Another important question is whether the principle investigator of the research study should also be notified of an incidental finding, bearing in mind that it might affect the validity of the study. Or again, would this be a breach of confidentiality?

Great expectations

Some of the confusion over what, if anything, to do about incidental findings lies in the expectations of volunteers taking part in research. Some people assume that the scan will be completely anonymous and they won’t be hearing any more about it. Others seem to associate getting into a scanner with medicine. Although it is explained to them during the consent process that the scan is not medical or diagnostic in nature, they expect to get clinical information back from the scan.

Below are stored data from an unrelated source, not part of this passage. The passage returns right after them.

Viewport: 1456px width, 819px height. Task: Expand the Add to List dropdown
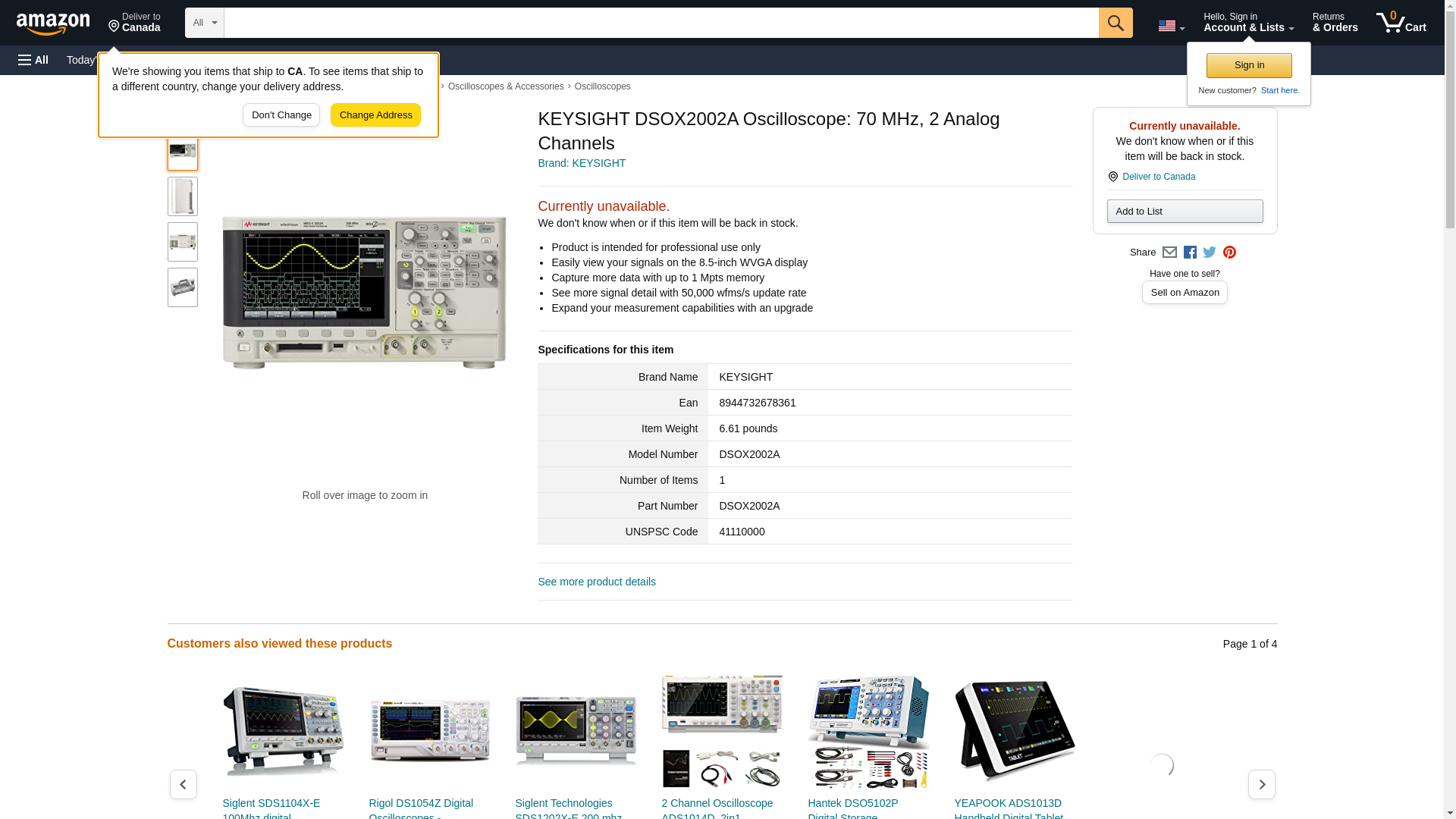coord(1185,212)
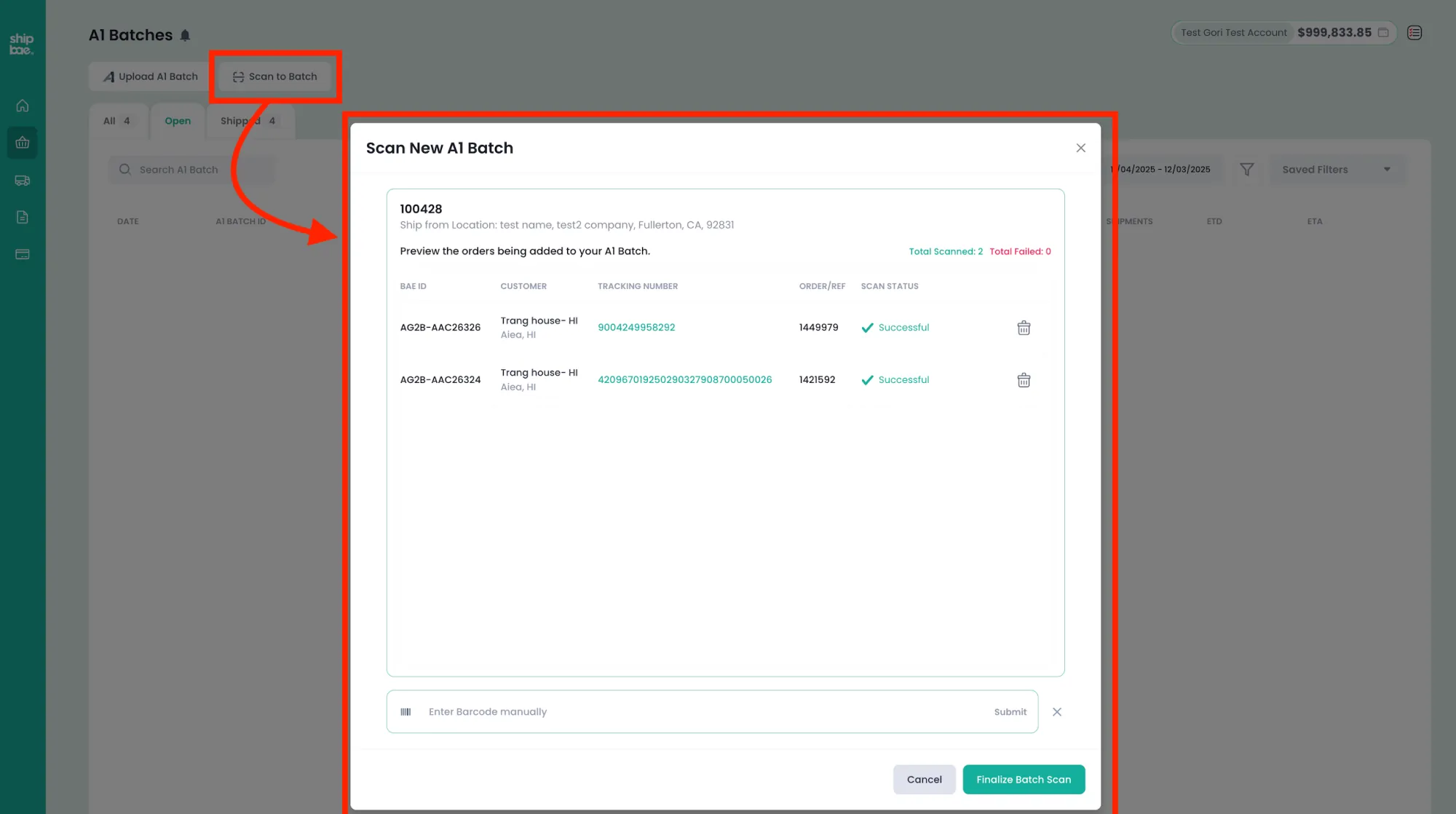
Task: Click the notification bell next to A1 Batches
Action: 185,35
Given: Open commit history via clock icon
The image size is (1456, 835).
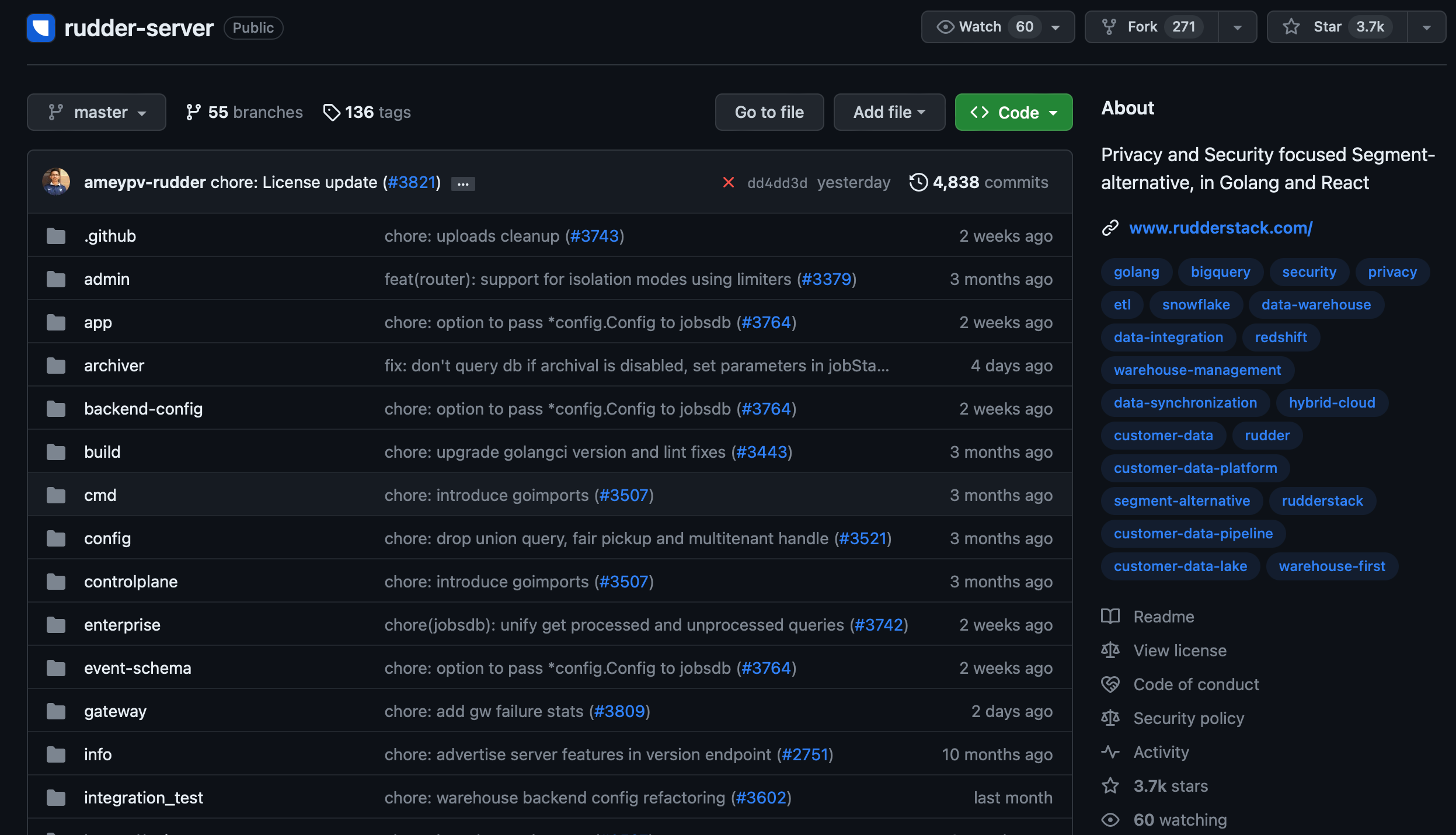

Some even volunteer for the study because they have symptoms but are unwilling or afraid to approach the doctor about them, and come for a research scan to get reassurance. There is a real danger of false reassurance, if they haven’t understood that the scan may not be reviewed by a radiologist or clinician.

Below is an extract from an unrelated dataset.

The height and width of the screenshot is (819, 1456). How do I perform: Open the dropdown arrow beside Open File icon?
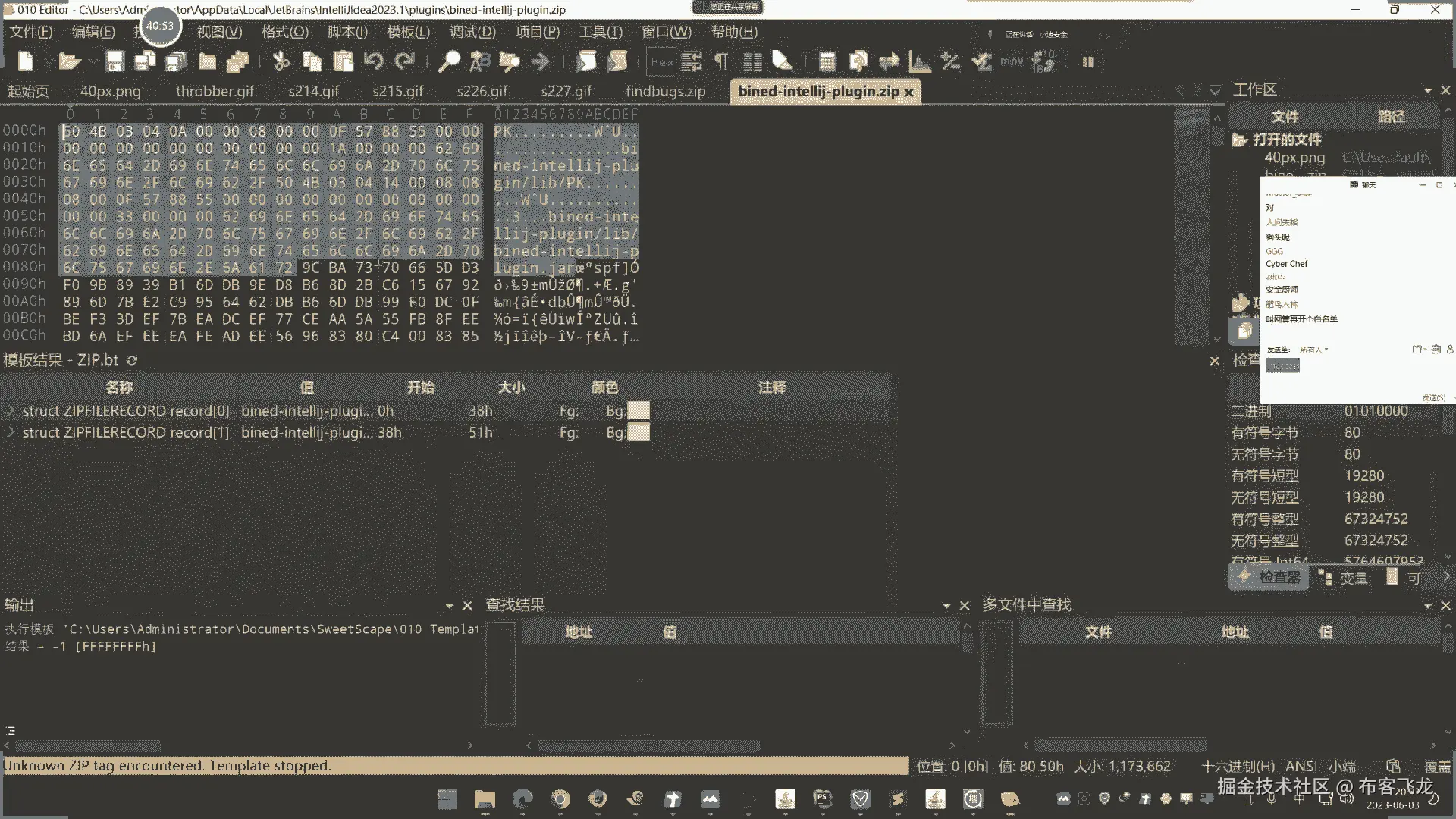click(x=92, y=61)
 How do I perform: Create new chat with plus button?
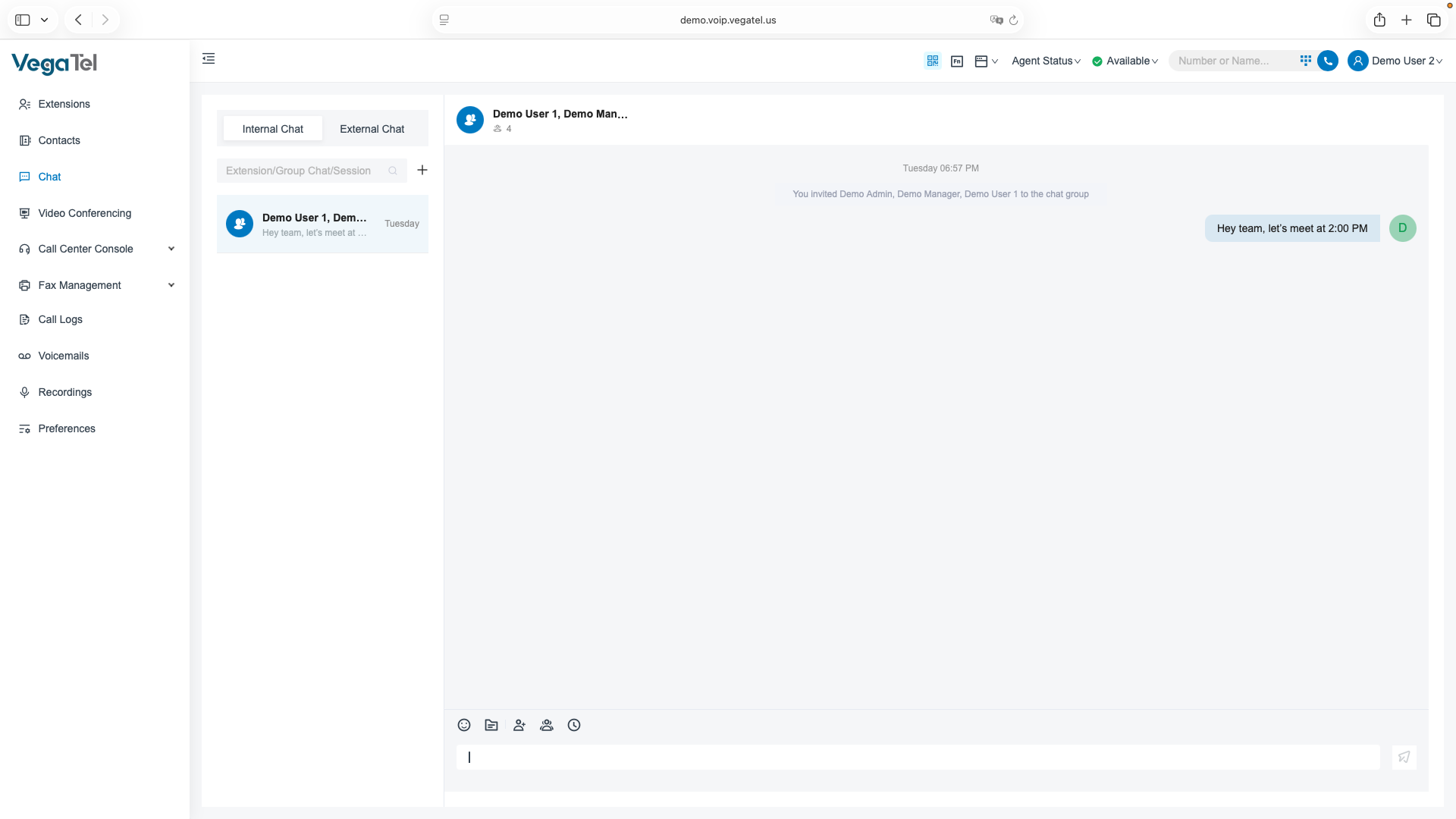click(x=422, y=170)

To screen or not to screen?

One possible way to circumvent the confusion is to include a clinician or radiologist on the research team. They would then be responsible for reviewing scans and following up incidental findings.

Or potential participants could be offered a diagnostic scan prior to the research, which would be examined by an experienced radiologist or clinician, who would decide whether any finding is clinically important. The volunteer could opt to ignore the result – but may be refused participation in the study.

This would solve the problem of false positives – and would also guarantee for the researcher that the volunteer’s body or brain region is in the normal range for the study, with no anomalies that might influence the results.

However, both these measures would significantly increase the costs of research and there simply isn’t enough manpower in terms of the clinical expertise needed to review the scans. As one delegate pointed out, there is simply more research going on than there are expert radiologists. One way around this, which was briefly discussed, may be to have a centralized resource for radiological review of research scans.

Discussing the issues certainly helped elucidate the issue, and as a next step, the organisers and delegates are working together to produce a set of standard procedures – or reasonable ways of doing things – that will help researchers faced with similar dilemmas in the future. This will encourage best imaging research practice in the UK.

There are clearly no easy solutions. However the aim is to incorporate the many different viewpoints heard at the meeting – including the complex responsibility of both researcher and volunteer – within the guidance, and attempt to set a framework within practical limitations.

Penny Bailey

Image credit: Mark Lythgoe & Chloe Hutton. Wellcome Images
2 Comments leave one →
  1. 6 Dec, 2010 2:40 pm

    I’m surprised this is even an issue. It should be part of the consent form. “Any abnormality unexpectedly discovered will be explained and appropriate advice offered.”

  2. 7 Dec, 2010 4:53 pm

    An interesting exploration of a real issue. Who is going to explain to the participant that they have a lesion that may or may not be a problem, that may or may not be treatable? ‘Appropriate advice’ on what to do in this situation is often far from clear. Regarding the suggestion that the GP be notified as a ‘safety net’ – poor GP! This is back-covering from the researchers. Why should the GP take responsibility for the can of worms opened by the researchers, when he/she is not an expert radiologist?